LIMITATIONS ON PAYMENTS
4.1. Limitation on Payments. Anything in this Agreement to the contrary notwithstanding, in the event it shall be determined that any “payments in the nature of compensation” (as that term is used in Section 280G of the Code and any regulations promulgated thereunder) by the Company or any of its affiliated companies to or for the benefit of the Executive (whether paid or payable pursuant to the terms of this Agreement or otherwise) (“Payments”) would be subject to the excise tax imposed by Section 4999 of the Code or any interest or penalties would be incurred by the Executive with respect to such excise tax (such excise tax, together with any such interest and penalties, are hereinafter collectively referred to as the “Excise Tax”), then the Payments shall be either (i) payable in full or (ii) reduced to one dollar less than the amount that would constitute a “parachute payment” under Section 280G of the Code (the “Reduced Amount”), whichever of the foregoing amounts, taking into account the applicable taxes, including, without limitation, federal, state and local income and employment taxes and the Excise Tax, results in the receipt by the Executive, on an after-tax basis, of the greatest amount of Payments. If the Payments are not reduced pursuant to this Section 4.1, Executive shall be responsible for payment of any Excise Tax resulting from the Payments. If the Payments are reduced, they shall be reduced in the following order of priority: (A) Payments under Section 3.1(b), (B) Payments under Section 3.1(e), (C) Payments under Section 3.1(d)(ii), (D) other Payments to be provided on or after the Executive’s termination of employment and (E) other Payments to be provided prior to the Executive’s termination of employment; provided, however, that only Payments (or portions of Payments) that, if reduced, would reduce the total amount of “parachute payments” (as that term is used in Section 280G of the Code) shall be reduced. If there is a question as to which Payments within each of categories (D) and (E) of the prior sentence are to be reduced first, such Payments shall be reduced in reverse order beginning with Payments that are to be paid the farthest in time from the date on which the “change in ownership or effective control” (as that term is used in Section 280G of the Code) or “change in ownership of a substantial portion of the assets” (as that term is used in Section 280G of the Code), as the case may be, shall have occurred.

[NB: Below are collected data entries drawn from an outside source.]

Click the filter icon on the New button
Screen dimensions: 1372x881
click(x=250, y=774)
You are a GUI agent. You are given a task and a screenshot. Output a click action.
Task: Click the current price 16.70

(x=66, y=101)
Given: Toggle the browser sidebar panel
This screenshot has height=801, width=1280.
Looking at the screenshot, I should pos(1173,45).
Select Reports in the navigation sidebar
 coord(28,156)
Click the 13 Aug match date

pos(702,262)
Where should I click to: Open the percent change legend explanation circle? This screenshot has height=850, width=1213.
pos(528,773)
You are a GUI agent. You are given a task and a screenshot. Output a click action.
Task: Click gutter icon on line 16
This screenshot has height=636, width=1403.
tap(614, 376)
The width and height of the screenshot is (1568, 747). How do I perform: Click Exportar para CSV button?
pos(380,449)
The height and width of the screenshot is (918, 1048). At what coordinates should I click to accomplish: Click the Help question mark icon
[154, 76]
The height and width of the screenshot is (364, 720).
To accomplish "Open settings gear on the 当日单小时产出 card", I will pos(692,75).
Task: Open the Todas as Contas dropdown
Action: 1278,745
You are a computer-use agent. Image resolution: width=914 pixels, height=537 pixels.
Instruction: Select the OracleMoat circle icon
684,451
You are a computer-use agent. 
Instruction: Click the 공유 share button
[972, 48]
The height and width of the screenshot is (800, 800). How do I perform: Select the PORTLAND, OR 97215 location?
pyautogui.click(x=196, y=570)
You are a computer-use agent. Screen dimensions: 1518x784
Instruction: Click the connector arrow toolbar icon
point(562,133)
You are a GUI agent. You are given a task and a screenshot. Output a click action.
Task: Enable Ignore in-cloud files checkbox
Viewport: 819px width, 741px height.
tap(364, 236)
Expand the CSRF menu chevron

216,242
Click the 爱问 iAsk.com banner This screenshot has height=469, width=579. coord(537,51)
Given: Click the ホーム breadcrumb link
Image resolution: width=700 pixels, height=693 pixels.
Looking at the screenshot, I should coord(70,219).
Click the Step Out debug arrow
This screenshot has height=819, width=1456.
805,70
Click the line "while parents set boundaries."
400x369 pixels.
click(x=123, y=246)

4.2. Accounting Firm. All determinations required to be made under this Section 4, including, without limitation, whether the Payments must be reduced, the amount of any Excise Tax to be paid by the Executive, the amount and order of any reductions and the assumptions to be utilized in arriving at such determinations, shall be made by such nationally recognized registered public accounting firm as may be designated by the Company (the “Accounting Firm”). The Accounting Firm shall provide detailed supporting calculations to the Company and the Executive within 15 business days after the Date of Termination, and/or at such earlier time as may be requested by the Company and the Executive. All fees and expenses of the Accounting Firm shall be paid solely by the Company. Any determination by the Accounting Firm shall be binding upon the Company and the Executive.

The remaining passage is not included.